Chaperone displacement from mutant cystic fibrosis transmembrane conductance regulator restores its function in human airway epithelia.

Mutations in the cystic fibrosis transmembrane conductance regulator (CFTR) gene cause cystic fibrosis (CF). The most common mutation, DeltaF508, omits the phenylalanine residue at position 508 in the first nucleotide binding domain (NBD1) of CFTR. The mutant protein is retained in the endoplasmic reticulum and degraded by the ubiquitin-proteasome system. We demonstrate that expression of NBD1 plus the regulatory domain (RD) of DeltaF508 CFTR (DeltaFRD) restores the biogenesis of mature DeltaF508 CFTR protein. In addition, DeltaFRD elicited a cAMP-stimulated anion conductance response in primary human bronchial epithelial (HBE) cells isolated from homozygous DeltaF508 CF patients. A protein transduction domain (PTD) could efficiently transduce (approximately 90%) airway epithelial cells. When fused to a PTD, direct addition of the DeltaFRD peptide conferred a dose-dependent, cAMP-stimulated anion efflux to DeltaF508 HBE cells.

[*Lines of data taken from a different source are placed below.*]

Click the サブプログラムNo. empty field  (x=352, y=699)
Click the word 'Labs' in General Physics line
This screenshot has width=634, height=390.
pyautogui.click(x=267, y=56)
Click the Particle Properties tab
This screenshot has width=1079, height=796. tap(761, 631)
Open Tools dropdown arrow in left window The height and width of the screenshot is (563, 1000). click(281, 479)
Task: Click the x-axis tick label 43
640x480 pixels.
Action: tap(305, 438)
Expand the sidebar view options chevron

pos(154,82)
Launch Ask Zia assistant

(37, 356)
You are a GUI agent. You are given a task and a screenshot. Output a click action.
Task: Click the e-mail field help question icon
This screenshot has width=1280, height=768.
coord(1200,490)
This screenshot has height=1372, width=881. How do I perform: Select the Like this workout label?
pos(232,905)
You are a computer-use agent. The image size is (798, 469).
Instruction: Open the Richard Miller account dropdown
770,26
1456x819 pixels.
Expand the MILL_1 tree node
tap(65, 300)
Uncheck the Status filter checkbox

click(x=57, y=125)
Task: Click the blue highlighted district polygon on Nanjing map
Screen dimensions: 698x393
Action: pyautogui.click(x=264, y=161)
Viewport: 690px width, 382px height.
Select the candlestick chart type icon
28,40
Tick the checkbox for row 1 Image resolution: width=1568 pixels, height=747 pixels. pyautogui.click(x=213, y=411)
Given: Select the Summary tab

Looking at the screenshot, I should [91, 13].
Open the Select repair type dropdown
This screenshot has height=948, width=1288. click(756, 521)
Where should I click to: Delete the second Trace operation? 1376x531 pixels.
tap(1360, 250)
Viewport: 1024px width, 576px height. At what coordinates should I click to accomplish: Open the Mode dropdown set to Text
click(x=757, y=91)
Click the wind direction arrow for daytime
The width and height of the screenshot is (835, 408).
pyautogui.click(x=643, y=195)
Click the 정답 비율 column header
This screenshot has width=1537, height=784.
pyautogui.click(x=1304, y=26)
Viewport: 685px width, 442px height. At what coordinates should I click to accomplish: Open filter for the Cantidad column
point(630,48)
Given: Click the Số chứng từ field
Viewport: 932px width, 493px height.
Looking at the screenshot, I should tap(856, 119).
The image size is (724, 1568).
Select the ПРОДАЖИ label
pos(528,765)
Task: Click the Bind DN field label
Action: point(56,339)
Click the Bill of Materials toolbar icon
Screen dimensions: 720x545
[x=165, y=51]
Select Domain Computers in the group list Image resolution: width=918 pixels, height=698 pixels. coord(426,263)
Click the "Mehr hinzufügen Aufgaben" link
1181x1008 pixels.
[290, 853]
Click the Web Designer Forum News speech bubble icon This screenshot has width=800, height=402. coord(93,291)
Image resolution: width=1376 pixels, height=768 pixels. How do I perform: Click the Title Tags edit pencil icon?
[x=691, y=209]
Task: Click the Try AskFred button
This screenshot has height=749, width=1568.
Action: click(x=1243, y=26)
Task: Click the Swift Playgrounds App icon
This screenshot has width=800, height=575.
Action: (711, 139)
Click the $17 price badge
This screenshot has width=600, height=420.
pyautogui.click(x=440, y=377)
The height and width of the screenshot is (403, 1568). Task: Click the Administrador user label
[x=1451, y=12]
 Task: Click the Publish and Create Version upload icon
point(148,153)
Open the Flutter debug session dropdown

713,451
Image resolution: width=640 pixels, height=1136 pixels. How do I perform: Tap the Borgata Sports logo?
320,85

Hsp70 and Hsp90 associated equally with WT and DeltaF508 CFTR, whereas nearly twice as much of the Hsp90 cochaperone, Aha1, associated with DeltaF508 CFTR. Expression of DeltaFRD produced a dose-dependent removal of Aha1 from DeltaF508 CFTR that correlated with its functional rescue. These findings indicate that disruption of the excessive association of the cochaperone, Aha1, with DeltaF508 CFTR is associated with the correction of its maturation, trafficking and regulated anion channel activity in human airway epithelial cells. Thus, PTD-mediated DeltaFRD fragment delivery may provide a therapy for CF.